>> Begin Text section

Unleashed is a compilation album by Australian dance-pop singer Dannii Minogue. It was released by Rhino Entertainment and Warner Music UK on 5 November 2007. As this was a budget release compilation, it was ineligible for the UK Albums Chart.

Album history
The album contains unreleased tracks and remixes personally chosen by the singer. Commenting on the album's release, Minogue said, "This album is about my personal favourites - bringing you the best unreleased material, including club mixes that were number one and songs I've written with my favourite producers around the world."

The new material for the album was recorded in 2003 and 2004 for what was to be the follow up to Neon Nights with London Records, except "Blame It on the Music", which was produced by Roger Sanchez and was recorded during the Neon Nights sessions in 2002.

The original track listing as advertised on play.com featured four additional tracks. "Weak", "Fear of Flying", "Karma Is a Bitch" and "Healing on the Dancefloor", composed by Swedish production duo Korpi & Blackcell, disappeared from the final release for unknown reasons. The four tracks eventually leaked on SoundCloud in September 2011.

Track listing

Release history

Cancelled The Platinum Collection album

The Platinum Collection was originally planned for release in 2006 by Minogue's former label Warner Bros. Records, as part of a series of back catalogue compilations released for other artists on their roster. However, it was cancelled due to Warner Music attempting to the release the album with material contained within Minogue's severance deal with London Records. It was replaced with the release of her second greatest hits album The Hits & Beyond later in 2006, plus Unleashed a year later.

>> End Text section

### Instruction 1:
Answer these questions using the text about the album Unleashed:
(a) Which two companies released the album, and on what date?
(b) Who produced "Blame It on the Music"?
(c) Where and when did the four dropped tracks leak?
### Instruction 2:
Transcribe everything from "Release history" down to "a year later." in the text about the album Unleashed.

>> Begin Excerpted records

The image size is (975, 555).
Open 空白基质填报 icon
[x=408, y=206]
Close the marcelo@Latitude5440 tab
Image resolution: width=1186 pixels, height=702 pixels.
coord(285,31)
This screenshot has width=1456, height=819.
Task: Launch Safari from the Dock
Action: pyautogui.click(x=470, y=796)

>> End Excerpted records

### Problem solution 1:
(a) Rhino Entertainment and Warner Music UK, on 5 November 2007.
(b) Roger Sanchez.
(c) On SoundCloud, in September 2011.

### Problem solution 2:
Release history

Cancelled The Platinum Collection album

The Platinum Collection was originally planned for release in 2006 by Minogue's former label Warner Bros. Records, as part of a series of back catalogue compilations released for other artists on their roster. However, it was cancelled due to Warner Music attempting to the release the album with material contained within Minogue's severance deal with London Records. It was replaced with the release of her second greatest hits album The Hits & Beyond later in 2006, plus Unleashed a year later.